- **Instructions for the task**: Skip every picture. Print each line from the one containing "Where should I" through the end of the records below, word for word.

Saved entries
● ● ● ● ●
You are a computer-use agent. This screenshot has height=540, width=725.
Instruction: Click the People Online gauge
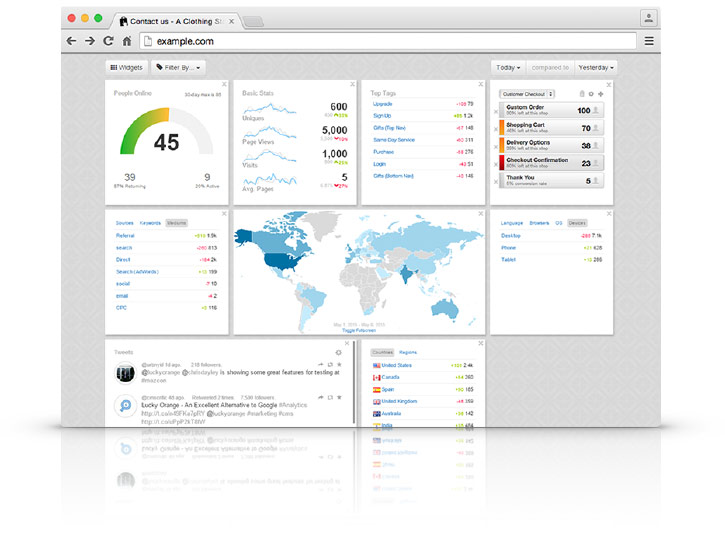166,132
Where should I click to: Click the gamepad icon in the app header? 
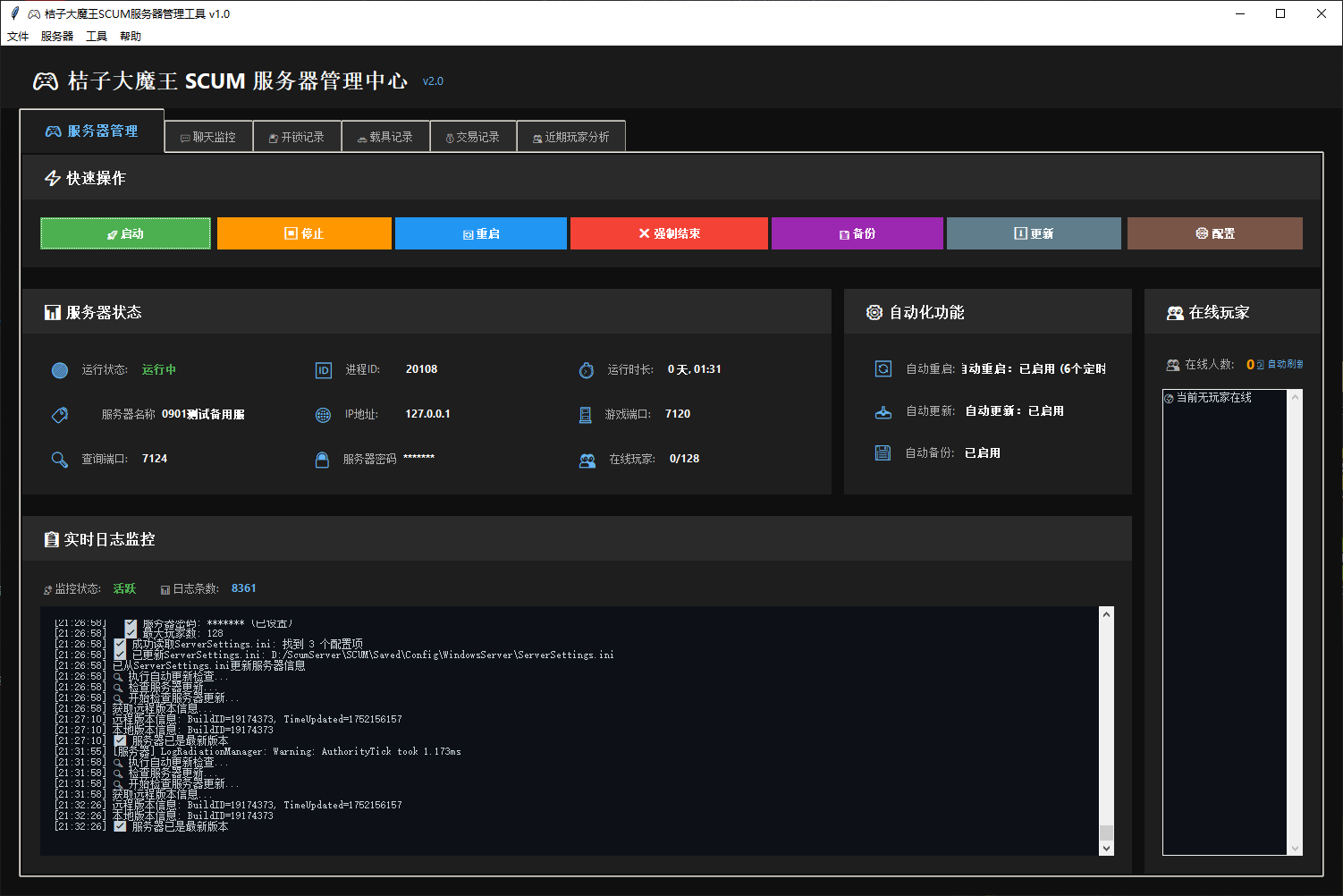pos(45,80)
● ● ● ● ●
- **Answer below**:
Where should I click to: Click the gamepad icon in the app header? 
pos(45,80)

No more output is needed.